→ **Text provided**:
────────────────
Features: - Optional dropout layers (p=0.5) after pooling and FC layers - Padding to preserve spatial dimensions - Progressive channel expansion

🔬 Experiments

The project includes 6 experiments comparing different configurations:

Experiment Model Dropout LR Scheduler Description
Exp1 MLP Baseline MLP without regularization
Exp2 MLP MLP with dropout (p=0.5)
Exp3 CNN Baseline CNN without regularization
Exp4 CNN CNN with dropout (p=0.5)
Exp5 MLP MLP with dropout + custom LR scheduler
Exp6 CNN CNN with dropout + custom LR scheduler

Training Configuration

All experiments use: - Optimizer: Adam - Learning rate: 0.0001 - Batch size: 1024 - Epochs: 100 - Loss function: CrossEntropyLoss - Validation: Every 10 epochs

🛠️ Key Features

Custom Learning Rate Warmup Scheduler

A custom linear warmup scheduler is implemented (no PyTorch schedulers used):

def warmup_lr(optimizer, current_epoch, warmup_epochs, target_lr, init_lr=1e-6):
    """
────────────────
→ **Tasks to carry out**:
• a. Quote word for word the part of the project description between "Features: - Optional" and "MLP with dropout (p=0.5)", inclusive.
• b. List every training setting that the project description says all experiments use, with its value.
The stored lines after the project description have no connection to it.

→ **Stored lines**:
────────────────
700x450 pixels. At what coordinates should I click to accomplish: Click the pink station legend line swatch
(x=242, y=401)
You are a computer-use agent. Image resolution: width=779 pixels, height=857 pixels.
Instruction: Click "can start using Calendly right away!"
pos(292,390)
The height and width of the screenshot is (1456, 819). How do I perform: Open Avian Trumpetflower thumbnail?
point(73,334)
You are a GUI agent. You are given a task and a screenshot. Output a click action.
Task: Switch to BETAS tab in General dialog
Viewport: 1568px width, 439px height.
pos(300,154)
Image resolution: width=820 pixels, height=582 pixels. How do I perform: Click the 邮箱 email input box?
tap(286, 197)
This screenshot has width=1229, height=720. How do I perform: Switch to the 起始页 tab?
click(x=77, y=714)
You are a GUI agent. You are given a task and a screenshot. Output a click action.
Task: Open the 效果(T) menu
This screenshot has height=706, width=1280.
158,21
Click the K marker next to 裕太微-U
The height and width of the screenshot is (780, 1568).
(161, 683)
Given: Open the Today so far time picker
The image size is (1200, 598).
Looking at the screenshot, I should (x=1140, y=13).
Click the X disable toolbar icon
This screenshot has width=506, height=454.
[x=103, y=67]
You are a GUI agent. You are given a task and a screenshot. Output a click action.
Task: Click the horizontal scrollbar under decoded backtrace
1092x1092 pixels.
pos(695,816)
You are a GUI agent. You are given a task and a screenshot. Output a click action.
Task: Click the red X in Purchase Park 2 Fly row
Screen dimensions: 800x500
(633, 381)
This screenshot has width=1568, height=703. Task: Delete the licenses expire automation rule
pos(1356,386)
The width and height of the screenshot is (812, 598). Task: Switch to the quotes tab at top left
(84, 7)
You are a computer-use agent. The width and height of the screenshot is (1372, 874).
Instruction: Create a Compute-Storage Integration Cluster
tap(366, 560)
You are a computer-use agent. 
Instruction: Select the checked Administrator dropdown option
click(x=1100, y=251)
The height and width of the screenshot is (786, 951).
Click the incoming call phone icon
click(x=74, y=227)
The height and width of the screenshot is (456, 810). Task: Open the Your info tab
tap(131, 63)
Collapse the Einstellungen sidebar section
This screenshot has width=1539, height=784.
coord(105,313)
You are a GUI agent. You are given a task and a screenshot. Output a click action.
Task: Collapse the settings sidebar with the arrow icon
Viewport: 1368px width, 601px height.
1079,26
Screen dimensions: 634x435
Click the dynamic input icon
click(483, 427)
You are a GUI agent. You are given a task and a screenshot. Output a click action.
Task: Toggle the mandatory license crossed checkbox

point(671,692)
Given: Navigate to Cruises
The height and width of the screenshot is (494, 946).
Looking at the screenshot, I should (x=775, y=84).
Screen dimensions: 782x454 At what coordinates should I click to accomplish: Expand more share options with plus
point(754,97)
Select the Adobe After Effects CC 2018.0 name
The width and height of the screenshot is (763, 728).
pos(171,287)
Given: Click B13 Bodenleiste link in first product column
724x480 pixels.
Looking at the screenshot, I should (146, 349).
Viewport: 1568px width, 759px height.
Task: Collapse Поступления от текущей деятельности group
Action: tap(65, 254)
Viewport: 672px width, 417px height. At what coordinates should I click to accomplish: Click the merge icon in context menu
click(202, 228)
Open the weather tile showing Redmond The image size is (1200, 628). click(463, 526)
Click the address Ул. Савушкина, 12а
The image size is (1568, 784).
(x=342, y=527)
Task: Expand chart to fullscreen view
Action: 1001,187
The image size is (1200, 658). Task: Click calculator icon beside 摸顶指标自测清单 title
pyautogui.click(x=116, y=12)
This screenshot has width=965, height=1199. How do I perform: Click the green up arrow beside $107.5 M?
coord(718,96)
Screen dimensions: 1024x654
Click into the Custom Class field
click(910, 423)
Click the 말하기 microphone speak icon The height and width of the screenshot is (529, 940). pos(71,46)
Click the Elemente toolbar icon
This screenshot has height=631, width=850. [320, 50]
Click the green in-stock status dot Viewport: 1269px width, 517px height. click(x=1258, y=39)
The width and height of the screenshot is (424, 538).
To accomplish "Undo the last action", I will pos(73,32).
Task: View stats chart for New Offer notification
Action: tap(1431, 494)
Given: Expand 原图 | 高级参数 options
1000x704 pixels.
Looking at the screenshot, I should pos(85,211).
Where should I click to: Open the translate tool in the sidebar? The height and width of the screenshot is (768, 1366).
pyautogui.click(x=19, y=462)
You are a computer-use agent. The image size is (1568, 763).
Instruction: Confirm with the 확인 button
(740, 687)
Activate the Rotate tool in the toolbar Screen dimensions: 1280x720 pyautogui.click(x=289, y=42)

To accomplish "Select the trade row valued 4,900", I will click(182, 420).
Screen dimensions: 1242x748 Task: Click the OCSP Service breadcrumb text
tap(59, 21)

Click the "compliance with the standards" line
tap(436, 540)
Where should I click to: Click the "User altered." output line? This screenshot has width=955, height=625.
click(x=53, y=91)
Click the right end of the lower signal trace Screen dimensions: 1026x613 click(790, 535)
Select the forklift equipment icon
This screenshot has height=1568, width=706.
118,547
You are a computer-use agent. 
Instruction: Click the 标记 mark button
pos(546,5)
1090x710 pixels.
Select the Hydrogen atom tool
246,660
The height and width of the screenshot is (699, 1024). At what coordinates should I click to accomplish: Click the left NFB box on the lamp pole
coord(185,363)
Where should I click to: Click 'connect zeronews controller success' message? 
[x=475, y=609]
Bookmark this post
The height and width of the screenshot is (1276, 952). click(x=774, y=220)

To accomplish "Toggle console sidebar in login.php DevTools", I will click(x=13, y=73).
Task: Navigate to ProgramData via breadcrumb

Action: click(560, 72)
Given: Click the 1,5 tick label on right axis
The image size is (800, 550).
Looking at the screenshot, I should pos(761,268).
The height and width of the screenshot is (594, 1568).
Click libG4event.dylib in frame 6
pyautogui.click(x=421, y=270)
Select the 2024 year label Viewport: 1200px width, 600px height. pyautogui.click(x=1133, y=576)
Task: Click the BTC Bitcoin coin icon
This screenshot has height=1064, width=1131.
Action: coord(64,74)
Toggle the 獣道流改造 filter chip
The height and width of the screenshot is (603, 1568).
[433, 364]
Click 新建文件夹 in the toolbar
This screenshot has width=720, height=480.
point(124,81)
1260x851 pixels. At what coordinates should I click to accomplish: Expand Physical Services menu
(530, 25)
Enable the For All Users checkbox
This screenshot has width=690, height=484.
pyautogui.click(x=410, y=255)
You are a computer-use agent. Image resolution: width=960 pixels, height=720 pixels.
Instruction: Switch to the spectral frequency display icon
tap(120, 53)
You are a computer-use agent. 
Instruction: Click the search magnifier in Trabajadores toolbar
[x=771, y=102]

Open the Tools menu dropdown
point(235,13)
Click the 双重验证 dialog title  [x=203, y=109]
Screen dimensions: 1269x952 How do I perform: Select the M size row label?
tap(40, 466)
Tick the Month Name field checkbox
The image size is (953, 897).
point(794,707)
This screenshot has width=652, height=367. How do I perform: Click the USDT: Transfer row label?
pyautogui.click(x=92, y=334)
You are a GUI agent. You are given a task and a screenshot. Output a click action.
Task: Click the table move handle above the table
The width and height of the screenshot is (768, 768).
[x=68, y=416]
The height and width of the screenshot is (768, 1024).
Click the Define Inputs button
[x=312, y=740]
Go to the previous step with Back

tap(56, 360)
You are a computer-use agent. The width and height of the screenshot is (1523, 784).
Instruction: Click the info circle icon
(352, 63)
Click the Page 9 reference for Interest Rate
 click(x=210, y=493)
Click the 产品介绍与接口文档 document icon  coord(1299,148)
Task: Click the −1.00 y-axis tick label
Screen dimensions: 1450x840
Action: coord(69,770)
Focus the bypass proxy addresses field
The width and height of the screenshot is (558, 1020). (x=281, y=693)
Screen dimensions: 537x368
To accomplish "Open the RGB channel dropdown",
────────────────
→ **Answers by task**:
• a.
Features: - Optional dropout layers (p=0.5) after pooling and FC layers - Padding to preserve spatial dimensions - Progressive channel expansion

🔬 Experiments

The project includes 6 experiments comparing different configurations:

Experiment Model Dropout LR Scheduler Description
Exp1 MLP Baseline MLP without regularization
Exp2 MLP MLP with dropout (p=0.5)

• b.
- Optimizer: Adam
- Learning rate: 0.0001
- Batch size: 1024
- Epochs: 100
- Loss function: CrossEntropyLoss
- Validation: Every 10 epochs